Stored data

== Segment start ==

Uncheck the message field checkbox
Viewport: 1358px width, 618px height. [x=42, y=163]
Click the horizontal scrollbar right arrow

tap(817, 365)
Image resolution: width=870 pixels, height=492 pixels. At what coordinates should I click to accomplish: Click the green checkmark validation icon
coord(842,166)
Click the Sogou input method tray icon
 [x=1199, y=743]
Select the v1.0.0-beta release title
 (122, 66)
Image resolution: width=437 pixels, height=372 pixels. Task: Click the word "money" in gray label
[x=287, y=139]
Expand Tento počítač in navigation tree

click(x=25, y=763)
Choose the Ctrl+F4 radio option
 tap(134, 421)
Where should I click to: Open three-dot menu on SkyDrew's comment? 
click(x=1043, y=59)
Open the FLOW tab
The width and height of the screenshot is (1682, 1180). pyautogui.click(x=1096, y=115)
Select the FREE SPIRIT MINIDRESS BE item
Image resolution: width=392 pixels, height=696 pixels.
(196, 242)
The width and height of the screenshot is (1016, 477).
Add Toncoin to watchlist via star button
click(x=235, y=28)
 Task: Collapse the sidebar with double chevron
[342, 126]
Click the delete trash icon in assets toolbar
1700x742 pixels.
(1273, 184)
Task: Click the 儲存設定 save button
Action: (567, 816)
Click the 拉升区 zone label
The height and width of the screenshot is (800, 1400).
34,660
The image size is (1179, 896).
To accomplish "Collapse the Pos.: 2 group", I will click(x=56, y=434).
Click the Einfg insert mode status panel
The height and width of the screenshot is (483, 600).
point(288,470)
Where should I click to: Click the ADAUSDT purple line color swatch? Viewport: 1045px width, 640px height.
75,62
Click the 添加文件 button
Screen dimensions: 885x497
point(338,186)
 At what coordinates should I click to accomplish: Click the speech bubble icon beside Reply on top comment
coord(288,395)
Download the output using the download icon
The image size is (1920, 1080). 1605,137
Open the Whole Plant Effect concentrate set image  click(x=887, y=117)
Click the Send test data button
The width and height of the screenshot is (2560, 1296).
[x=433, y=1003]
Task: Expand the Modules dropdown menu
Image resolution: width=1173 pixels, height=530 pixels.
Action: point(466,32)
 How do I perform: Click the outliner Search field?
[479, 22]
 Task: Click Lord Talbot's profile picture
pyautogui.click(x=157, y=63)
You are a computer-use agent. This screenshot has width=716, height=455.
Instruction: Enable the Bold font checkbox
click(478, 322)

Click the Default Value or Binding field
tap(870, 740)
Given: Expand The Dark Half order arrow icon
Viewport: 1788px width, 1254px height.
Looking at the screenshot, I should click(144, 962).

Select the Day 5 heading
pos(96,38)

== Segment end ==

Copying begins at the line that holds "The image size is (1179, 896)." and ends at the last line of the data above, with both included and each line kept exactly.

* _Solved problem_
The image size is (1179, 896).
To accomplish "Collapse the Pos.: 2 group", I will click(x=56, y=434).
Click the Einfg insert mode status panel
The height and width of the screenshot is (483, 600).
point(288,470)
Where should I click to: Click the ADAUSDT purple line color swatch? Viewport: 1045px width, 640px height.
75,62
Click the 添加文件 button
Screen dimensions: 885x497
point(338,186)
 At what coordinates should I click to accomplish: Click the speech bubble icon beside Reply on top comment
coord(288,395)
Download the output using the download icon
The image size is (1920, 1080). 1605,137
Open the Whole Plant Effect concentrate set image  click(x=887, y=117)
Click the Send test data button
The width and height of the screenshot is (2560, 1296).
[x=433, y=1003]
Task: Expand the Modules dropdown menu
Image resolution: width=1173 pixels, height=530 pixels.
Action: point(466,32)
 How do I perform: Click the outliner Search field?
[479, 22]
 Task: Click Lord Talbot's profile picture
pyautogui.click(x=157, y=63)
You are a computer-use agent. This screenshot has width=716, height=455.
Instruction: Enable the Bold font checkbox
click(478, 322)

Click the Default Value or Binding field
tap(870, 740)
Given: Expand The Dark Half order arrow icon
Viewport: 1788px width, 1254px height.
Looking at the screenshot, I should click(144, 962).

Select the Day 5 heading
pos(96,38)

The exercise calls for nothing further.